Where to Save Your Money: SACCO or Money Market Funds?

By Eunice Olweny - February 8, 2024
Where to Save Your Money: SACCO or Money Market Funds?

Where to Save Your Money: SACCO or Money Market Funds?


The first step to financial freedom is to save at least 10% of your income. But should you keep your money in the bank? Money put in a savings account loses value with inflation. Therefore, a prudent person must save where their money earns interest. 


Both the SACCO (savings and credit society) and MMF (money market fund) will earn interest from your savings. But which of the two is preferable?


Let's compare and contrast the pros and cons of saving in a Sacco versus an MMF to help you in your decision-making:


Pros of Saving in a SACCO


Some people save in a SACCO to borrow against their savings.


1. Lending terms

A person on a contract or in casual employment will not easily access a long-term loan from a bank. In such a case, a Sacco is a suitable savings vehicle. As long as your income allows it and you can get guarantors, you can borrow in your Sacco for the maximum duration they allow in their policy. 


2. Savings Discipline

If you have no savings discipline, the SACCO option suits you well. Most Saccos have savings deducted directly from salaries. If yours does that, it will save you from the temptation of skipping to save.

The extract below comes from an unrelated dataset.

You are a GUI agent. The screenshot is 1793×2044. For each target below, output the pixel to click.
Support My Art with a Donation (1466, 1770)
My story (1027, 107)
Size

You can't withdraw your savings from a Sacco unless you are resigning your membership. This is an advantage for people with no savings discipline. 


Cons of Saving in a SACCO

1. Access to Savings

Are you saving for emergencies or investments?


SACCO is not the best place to save if you intend to use the money soon or invest it for emergencies. You can't withdraw savings from a SACCO account. They will force you to resign your membership and incur penalties.


2. Expensive to Borrow

Most people assume it is cheap to borrow from SACCOs, which lend at 12% per annum. In reality, it is not. 


A Sacco lends you a certain percentage of your savings. Most saccos provide three times the amount saved. Compared to a bank, this means they are lending you a portion of your savings with interest. Considering the difference in interest rates between banks and SACCOs is only 1–3%, the argument to save in order to borrow cheaply doesn't hold.


3. Penalties for withdrawing

Once you join a SACCO, they will penalize you for leaving. 


There is a certain amount you can never withdraw (share capital). Find someone to sell your share capital to or accept your loss. 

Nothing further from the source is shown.